The Taming of the Shrew

             The accepted social mores of Elizabethan times are comparatively very different to those of the present day. Speaking generally, people's attitudes, ways of thinking, and expectations have diversified immensely for the better. Males and females are viewed differently by each other and by society in general, and have reached a level of equality never before encountered in earlier times. In Shakespeare's play, women are portrayed as being powerless in their own lives and in everything around them. Males seem to be the domineering and controlling sex. This way of thinking resulted in the inequality experienced over the years by women and men all over the world, and the subdivided roles of each sex.
             When we look at the present time, what are the socially accepted positions of males? We think firstly of the physically stronger sex and the sex relied upon to ensure his family's safety and well being, after that however, everything else isn't strictly male only territory. In Elizabethan times though, the role of ma male was strictly marked out and outlined to a T. Their aim was to marry, make obedient their wives, produce children, provide for him and his family, and then be waited upon hand and foot by their newly conquered possessions. Their pride and dignity mean the world to them, heaven forbid anyone try to rob them of that. Men were the leaders, the conquerors, the providers, 'thy lords'.
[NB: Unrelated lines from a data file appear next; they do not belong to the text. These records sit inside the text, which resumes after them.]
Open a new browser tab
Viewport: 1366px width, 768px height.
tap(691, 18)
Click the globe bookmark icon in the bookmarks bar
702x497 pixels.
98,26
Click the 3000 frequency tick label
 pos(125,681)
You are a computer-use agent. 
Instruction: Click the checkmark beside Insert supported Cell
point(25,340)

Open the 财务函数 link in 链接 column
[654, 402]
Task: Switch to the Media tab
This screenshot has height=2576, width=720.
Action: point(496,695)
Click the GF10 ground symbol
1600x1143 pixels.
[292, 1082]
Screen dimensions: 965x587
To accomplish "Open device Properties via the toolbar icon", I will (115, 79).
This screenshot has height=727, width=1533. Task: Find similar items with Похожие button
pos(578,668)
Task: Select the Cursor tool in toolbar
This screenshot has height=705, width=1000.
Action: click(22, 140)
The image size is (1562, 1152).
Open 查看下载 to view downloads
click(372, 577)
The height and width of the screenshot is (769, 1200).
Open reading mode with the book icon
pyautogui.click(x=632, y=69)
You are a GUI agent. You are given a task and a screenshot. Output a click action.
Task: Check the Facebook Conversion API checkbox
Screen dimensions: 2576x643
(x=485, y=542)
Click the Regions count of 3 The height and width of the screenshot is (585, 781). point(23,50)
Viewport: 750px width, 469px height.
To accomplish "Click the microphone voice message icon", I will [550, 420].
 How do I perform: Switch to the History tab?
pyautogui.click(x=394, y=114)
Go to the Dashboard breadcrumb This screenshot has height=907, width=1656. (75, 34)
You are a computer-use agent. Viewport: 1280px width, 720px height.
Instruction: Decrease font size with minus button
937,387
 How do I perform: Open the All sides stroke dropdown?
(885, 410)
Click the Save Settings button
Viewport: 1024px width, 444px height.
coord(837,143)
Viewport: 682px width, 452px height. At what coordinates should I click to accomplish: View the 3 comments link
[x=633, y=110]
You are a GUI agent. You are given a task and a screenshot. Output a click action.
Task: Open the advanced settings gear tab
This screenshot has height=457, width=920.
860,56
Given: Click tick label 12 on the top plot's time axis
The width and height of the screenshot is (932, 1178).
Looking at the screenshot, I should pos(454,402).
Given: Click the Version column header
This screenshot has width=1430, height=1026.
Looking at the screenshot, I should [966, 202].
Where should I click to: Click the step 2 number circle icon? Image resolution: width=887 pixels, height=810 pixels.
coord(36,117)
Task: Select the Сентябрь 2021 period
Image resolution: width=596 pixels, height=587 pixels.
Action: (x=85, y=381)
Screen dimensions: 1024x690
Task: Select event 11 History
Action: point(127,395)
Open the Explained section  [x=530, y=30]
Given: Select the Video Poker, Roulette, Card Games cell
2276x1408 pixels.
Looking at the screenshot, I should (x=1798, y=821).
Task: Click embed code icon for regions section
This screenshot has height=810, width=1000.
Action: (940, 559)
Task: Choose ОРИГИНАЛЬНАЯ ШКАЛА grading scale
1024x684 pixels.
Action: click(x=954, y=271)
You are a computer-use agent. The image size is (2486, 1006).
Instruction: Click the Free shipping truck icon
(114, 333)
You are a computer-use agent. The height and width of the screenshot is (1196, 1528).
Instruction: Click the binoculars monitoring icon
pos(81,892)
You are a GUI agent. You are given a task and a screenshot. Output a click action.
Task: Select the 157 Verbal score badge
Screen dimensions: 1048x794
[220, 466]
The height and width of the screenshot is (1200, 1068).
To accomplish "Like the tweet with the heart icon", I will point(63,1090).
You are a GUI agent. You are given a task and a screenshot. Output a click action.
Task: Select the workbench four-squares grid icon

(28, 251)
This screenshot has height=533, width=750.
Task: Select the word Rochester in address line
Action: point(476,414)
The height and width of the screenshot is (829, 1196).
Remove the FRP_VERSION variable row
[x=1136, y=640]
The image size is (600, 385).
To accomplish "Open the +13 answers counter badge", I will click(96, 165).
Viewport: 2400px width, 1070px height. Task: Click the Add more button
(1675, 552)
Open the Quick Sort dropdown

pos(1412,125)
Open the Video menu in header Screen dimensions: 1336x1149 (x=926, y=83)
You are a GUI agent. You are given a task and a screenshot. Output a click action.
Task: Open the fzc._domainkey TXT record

             The place of a woman is also well defined. A lady must be gentle and mild, obedient and well mannered, pretty, and loving of her great lord and master. Their place was to cook and clean, keep the house tidy, keep their husbands happy and content, and their children fed and in line. Women were merely pawns in a world so greatly ruled by Lords. Elizabethan women had little say in the running of their lives, and were treated as possessions given to the highest bidder in the battle for their own hand in marriage.